On Twitter, the first instinct of a lot of Americans was retributive justice. But the U.S. government's sensitivity about the mood of the violent protesters is maddening but necessary. Being aggressive would cause more unnecessary dying.

Those who use the gift of institutionally and legally-protected free speech to exploit and prey upon the vulnerability of certain people to violence ought to be shamed.

At the same time, the people who killed people; protesters, thugs, militants, whomever, are ultimately responsible for their actions.

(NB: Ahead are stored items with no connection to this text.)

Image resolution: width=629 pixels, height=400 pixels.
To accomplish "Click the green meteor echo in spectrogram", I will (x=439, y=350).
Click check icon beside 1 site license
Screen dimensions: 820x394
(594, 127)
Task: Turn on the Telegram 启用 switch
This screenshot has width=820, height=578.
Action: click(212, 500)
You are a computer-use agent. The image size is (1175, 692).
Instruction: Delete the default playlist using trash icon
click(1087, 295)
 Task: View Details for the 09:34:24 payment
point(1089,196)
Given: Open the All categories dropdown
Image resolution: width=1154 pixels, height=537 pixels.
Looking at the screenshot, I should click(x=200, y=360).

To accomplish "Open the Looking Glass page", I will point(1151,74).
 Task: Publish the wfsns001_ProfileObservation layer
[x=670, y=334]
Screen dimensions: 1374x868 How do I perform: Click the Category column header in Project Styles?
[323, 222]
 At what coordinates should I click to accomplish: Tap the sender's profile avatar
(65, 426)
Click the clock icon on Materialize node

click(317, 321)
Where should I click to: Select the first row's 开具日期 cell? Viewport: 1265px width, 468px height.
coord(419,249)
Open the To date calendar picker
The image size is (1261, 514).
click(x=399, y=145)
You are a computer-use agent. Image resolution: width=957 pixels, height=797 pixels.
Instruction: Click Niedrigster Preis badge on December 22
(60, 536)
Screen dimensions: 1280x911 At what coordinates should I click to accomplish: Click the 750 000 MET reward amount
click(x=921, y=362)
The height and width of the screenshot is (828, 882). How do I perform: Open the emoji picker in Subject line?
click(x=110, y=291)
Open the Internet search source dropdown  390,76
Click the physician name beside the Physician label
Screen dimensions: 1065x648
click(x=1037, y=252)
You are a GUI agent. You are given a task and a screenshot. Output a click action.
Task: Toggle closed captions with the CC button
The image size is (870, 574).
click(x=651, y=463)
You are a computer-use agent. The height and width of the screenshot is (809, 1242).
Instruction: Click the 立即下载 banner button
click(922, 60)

If the U.S. government is going to discourage our own idiots from provoking people, then the governments of Egypt and Libya should act to corral those within their own nations who would storm an embassy on the pretext that a film offends. Well, barely, a film. A piece of anti-Muslim bigotry that was made to make the filmmakers feel good and others feel bad. If, as an American, I feel embarrassed that so many of my fellow Americans are bigots, I would, as an Egyptian or a Libyan, be even more horrified that the majority in my country seemed unable to stop (and barely condemn) the even more deplorable violent religious extremism of a minority.

The Arab Spring is incredibly messy and it is hard to see how American values and sensibilities about religious speech will ever take hold in some countries there. That’s incredibly depressing, but I do know this: The barrels of our own guns won't help anything either.

I will end on a tweet from a former FBI counter-terrorism agent, David Gomez, whose avatar is @AllThingsHLS: "When innocent people die because of what you say, it's time to man up. Terry Jones go to Benghazi and defend your film!"